Your task:
Rewrite the records below, substituting "Where do I click to complete" for every occurrence of "At what coordinates should I click to accomplish" and leaving everything else unchanged.

Data on locating visible targets
[START]

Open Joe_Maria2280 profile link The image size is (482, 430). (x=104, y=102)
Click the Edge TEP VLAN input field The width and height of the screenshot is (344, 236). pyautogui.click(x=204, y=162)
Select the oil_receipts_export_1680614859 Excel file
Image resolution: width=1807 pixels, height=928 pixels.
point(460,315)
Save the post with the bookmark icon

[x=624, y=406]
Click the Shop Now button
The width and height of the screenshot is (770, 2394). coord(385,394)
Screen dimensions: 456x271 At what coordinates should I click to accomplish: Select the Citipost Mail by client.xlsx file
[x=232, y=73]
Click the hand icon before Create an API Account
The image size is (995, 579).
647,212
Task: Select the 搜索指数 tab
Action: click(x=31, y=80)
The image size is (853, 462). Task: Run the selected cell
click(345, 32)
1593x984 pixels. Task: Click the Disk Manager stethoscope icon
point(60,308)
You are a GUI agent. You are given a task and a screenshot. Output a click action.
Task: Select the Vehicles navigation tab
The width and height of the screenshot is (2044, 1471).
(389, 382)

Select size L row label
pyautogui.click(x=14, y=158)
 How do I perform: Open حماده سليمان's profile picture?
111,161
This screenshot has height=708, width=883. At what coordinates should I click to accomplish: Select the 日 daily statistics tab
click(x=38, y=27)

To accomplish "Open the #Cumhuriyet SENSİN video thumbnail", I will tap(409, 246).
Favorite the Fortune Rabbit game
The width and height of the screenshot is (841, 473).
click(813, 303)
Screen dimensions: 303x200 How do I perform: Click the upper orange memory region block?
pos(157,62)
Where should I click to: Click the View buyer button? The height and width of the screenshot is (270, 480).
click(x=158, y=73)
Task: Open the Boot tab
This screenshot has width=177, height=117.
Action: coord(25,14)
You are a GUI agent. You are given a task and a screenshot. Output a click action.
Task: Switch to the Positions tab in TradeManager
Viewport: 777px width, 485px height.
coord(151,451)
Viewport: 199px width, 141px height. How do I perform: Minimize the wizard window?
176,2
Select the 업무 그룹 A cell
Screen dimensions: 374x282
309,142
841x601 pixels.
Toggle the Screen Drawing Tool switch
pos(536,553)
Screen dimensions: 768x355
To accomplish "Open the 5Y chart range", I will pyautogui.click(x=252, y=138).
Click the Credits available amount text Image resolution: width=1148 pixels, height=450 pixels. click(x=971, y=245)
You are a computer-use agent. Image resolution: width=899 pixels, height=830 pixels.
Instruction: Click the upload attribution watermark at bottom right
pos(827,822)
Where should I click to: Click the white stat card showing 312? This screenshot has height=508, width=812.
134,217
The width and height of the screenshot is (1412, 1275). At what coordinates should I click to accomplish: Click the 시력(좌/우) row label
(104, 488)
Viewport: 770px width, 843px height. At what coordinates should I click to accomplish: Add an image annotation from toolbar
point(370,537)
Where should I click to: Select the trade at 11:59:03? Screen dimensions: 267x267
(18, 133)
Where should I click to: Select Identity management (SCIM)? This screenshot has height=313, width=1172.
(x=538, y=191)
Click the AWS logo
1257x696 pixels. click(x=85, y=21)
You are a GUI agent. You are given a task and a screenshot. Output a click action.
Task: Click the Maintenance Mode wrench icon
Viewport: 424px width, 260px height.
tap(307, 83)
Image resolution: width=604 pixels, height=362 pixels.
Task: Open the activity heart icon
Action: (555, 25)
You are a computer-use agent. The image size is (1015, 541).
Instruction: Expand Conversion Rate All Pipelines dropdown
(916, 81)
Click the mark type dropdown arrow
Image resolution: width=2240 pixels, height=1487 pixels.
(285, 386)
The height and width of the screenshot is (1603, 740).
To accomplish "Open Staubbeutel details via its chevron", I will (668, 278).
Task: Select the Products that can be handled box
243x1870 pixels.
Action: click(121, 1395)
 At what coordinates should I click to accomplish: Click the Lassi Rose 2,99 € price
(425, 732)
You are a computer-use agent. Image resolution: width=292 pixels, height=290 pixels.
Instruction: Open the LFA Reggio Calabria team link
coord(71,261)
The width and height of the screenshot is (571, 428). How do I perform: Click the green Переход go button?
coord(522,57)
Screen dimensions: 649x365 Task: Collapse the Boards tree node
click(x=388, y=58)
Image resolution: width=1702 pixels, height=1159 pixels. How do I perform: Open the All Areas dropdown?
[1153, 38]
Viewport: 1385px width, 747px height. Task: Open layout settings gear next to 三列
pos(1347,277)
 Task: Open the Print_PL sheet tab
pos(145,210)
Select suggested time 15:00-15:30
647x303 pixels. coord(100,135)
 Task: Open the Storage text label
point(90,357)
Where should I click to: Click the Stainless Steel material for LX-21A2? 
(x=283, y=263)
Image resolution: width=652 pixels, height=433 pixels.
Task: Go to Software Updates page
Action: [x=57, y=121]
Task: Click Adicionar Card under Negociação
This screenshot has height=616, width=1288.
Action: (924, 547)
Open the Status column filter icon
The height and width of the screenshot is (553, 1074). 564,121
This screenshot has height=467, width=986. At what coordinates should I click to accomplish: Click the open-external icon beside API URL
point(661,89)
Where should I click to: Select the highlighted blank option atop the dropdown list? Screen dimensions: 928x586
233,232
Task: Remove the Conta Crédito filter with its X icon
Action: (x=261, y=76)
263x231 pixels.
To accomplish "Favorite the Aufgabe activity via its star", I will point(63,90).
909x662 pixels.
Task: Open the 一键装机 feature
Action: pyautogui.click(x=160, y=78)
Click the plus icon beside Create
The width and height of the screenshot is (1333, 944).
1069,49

[END]

Output of the exercise:
Open Joe_Maria2280 profile link The image size is (482, 430). (x=104, y=102)
Click the Edge TEP VLAN input field The width and height of the screenshot is (344, 236). pyautogui.click(x=204, y=162)
Select the oil_receipts_export_1680614859 Excel file
Image resolution: width=1807 pixels, height=928 pixels.
point(460,315)
Save the post with the bookmark icon

[x=624, y=406]
Click the Shop Now button
The width and height of the screenshot is (770, 2394). coord(385,394)
Screen dimensions: 456x271 Where do I click to complete: Select the Citipost Mail by client.xlsx file
[x=232, y=73]
Click the hand icon before Create an API Account
The image size is (995, 579).
647,212
Task: Select the 搜索指数 tab
Action: click(x=31, y=80)
The image size is (853, 462). Task: Run the selected cell
click(345, 32)
1593x984 pixels. Task: Click the Disk Manager stethoscope icon
point(60,308)
You are a GUI agent. You are given a task and a screenshot. Output a click action.
Task: Select the Vehicles navigation tab
The width and height of the screenshot is (2044, 1471).
(389, 382)

Select size L row label
pyautogui.click(x=14, y=158)
 How do I perform: Open حماده سليمان's profile picture?
111,161
This screenshot has height=708, width=883. Where do I click to complete: Select the 日 daily statistics tab
click(x=38, y=27)

To accomplish "Open the #Cumhuriyet SENSİN video thumbnail", I will tap(409, 246).
Favorite the Fortune Rabbit game
The width and height of the screenshot is (841, 473).
click(813, 303)
Screen dimensions: 303x200 How do I perform: Click the upper orange memory region block?
pos(157,62)
Where should I click to: Click the View buyer button? The height and width of the screenshot is (270, 480).
click(x=158, y=73)
Task: Open the Boot tab
This screenshot has width=177, height=117.
Action: coord(25,14)
You are a GUI agent. You are given a task and a screenshot. Output a click action.
Task: Switch to the Positions tab in TradeManager
Viewport: 777px width, 485px height.
coord(151,451)
Viewport: 199px width, 141px height. How do I perform: Minimize the wizard window?
176,2
Select the 업무 그룹 A cell
Screen dimensions: 374x282
309,142
841x601 pixels.
Toggle the Screen Drawing Tool switch
pos(536,553)
Screen dimensions: 768x355
To accomplish "Open the 5Y chart range", I will pyautogui.click(x=252, y=138).
Click the Credits available amount text Image resolution: width=1148 pixels, height=450 pixels. click(x=971, y=245)
You are a computer-use agent. Image resolution: width=899 pixels, height=830 pixels.
Instruction: Click the upload attribution watermark at bottom right
pos(827,822)
Where should I click to: Click the white stat card showing 312? This screenshot has height=508, width=812.
134,217
The width and height of the screenshot is (1412, 1275). Where do I click to complete: Click the 시력(좌/우) row label
(104, 488)
Viewport: 770px width, 843px height. Where do I click to complete: Add an image annotation from toolbar
point(370,537)
Where should I click to: Select the trade at 11:59:03? Screen dimensions: 267x267
(18, 133)
Where should I click to: Select Identity management (SCIM)? This screenshot has height=313, width=1172.
(x=538, y=191)
Click the AWS logo
1257x696 pixels. click(x=85, y=21)
You are a GUI agent. You are given a task and a screenshot. Output a click action.
Task: Click the Maintenance Mode wrench icon
Viewport: 424px width, 260px height.
tap(307, 83)
Image resolution: width=604 pixels, height=362 pixels.
Task: Open the activity heart icon
Action: (555, 25)
You are a computer-use agent. The image size is (1015, 541).
Instruction: Expand Conversion Rate All Pipelines dropdown
(916, 81)
Click the mark type dropdown arrow
Image resolution: width=2240 pixels, height=1487 pixels.
(285, 386)
The height and width of the screenshot is (1603, 740).
To accomplish "Open Staubbeutel details via its chevron", I will (668, 278).
Task: Select the Products that can be handled box
243x1870 pixels.
Action: click(121, 1395)
 Where do I click to complete: Click the Lassi Rose 2,99 € price
(425, 732)
You are a computer-use agent. Image resolution: width=292 pixels, height=290 pixels.
Instruction: Open the LFA Reggio Calabria team link
coord(71,261)
The width and height of the screenshot is (571, 428). How do I perform: Click the green Переход go button?
coord(522,57)
Screen dimensions: 649x365 Task: Collapse the Boards tree node
click(x=388, y=58)
Image resolution: width=1702 pixels, height=1159 pixels. How do I perform: Open the All Areas dropdown?
[1153, 38]
Viewport: 1385px width, 747px height. Task: Open layout settings gear next to 三列
pos(1347,277)
 Task: Open the Print_PL sheet tab
pos(145,210)
Select suggested time 15:00-15:30
647x303 pixels. coord(100,135)
 Task: Open the Storage text label
point(90,357)
Where should I click to: Click the Stainless Steel material for LX-21A2? 
(x=283, y=263)
Image resolution: width=652 pixels, height=433 pixels.
Task: Go to Software Updates page
Action: [x=57, y=121]
Task: Click Adicionar Card under Negociação
This screenshot has height=616, width=1288.
Action: (924, 547)
Open the Status column filter icon
The height and width of the screenshot is (553, 1074). 564,121
This screenshot has height=467, width=986. Where do I click to complete: Click the open-external icon beside API URL
point(661,89)
Where should I click to: Select the highlighted blank option atop the dropdown list? Screen dimensions: 928x586
233,232
Task: Remove the Conta Crédito filter with its X icon
Action: (x=261, y=76)
263x231 pixels.
To accomplish "Favorite the Aufgabe activity via its star", I will point(63,90).
909x662 pixels.
Task: Open the 一键装机 feature
Action: pyautogui.click(x=160, y=78)
Click the plus icon beside Create
The width and height of the screenshot is (1333, 944).
1069,49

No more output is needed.